As you may know, the Mustang debuted in 1964 and forever changed the automotive landscape, starting the pony car wars and becoming a symbol of youthful freedom for a generation. I grew up fascinated with these beauties, annoying my parents with shouts of “Mustang” whenever one passed. These days, the carspotting thrill becomes seeing them hidden away in barns, junkyards, and fields — like the above collection of photos taken recently across western North Carolina and upstate South Carolina.
The original Mustang sold more than million cars in just a year-and-a-half, so plenty of them survive in one state or another. And I’m willing to bet nearly every one of them were beloved by at least one young owner.
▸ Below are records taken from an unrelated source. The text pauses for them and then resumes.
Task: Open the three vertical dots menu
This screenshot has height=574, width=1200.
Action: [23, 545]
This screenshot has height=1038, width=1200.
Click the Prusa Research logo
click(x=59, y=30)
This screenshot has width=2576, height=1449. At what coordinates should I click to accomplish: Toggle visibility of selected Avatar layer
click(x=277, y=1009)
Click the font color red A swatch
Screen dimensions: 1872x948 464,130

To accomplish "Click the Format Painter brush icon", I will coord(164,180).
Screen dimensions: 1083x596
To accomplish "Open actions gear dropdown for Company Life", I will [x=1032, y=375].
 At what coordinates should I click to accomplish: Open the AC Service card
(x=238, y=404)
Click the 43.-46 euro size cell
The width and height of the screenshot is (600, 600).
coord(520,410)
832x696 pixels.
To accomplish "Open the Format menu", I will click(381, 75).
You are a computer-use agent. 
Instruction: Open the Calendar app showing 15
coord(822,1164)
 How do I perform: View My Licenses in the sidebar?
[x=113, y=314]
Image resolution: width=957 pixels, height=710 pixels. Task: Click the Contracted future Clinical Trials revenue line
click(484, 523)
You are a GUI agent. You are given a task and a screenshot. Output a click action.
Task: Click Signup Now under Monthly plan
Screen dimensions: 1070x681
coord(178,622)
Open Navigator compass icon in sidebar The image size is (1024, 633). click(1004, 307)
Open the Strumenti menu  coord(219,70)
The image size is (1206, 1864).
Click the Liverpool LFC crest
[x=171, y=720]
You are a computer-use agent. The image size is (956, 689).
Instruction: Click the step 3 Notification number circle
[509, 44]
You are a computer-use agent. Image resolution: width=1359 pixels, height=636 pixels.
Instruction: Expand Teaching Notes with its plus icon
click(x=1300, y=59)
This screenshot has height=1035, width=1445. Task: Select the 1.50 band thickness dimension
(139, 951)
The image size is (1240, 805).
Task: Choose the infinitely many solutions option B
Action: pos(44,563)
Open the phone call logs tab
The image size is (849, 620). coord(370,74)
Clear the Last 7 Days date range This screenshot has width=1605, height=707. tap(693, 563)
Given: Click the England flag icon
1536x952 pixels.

Yes, Mr. Wolfe, it’s not the home I once knew and loved. But it takes a part of me back there with the curve of the dash, the hint of a side scoop, the ‘60s typography on the gauges, and timeless look of a running pony against a tri-colored stripe.
I roll past the places of my youth; as The Beatles used to sing, “Some have gone, and some remain.” Despite being a different decade and different Mustang, the feeling is eerily similar. For a moment, this reverie gives me the urge to pull over just ahead. But how ridiculous would it look for a middle-age man to plant himself on the hood of this Mustang in an abandoned Bi-Lo parking lot with David Lee Roth screaming from the stereo?
Everyone knows you can’t go home again.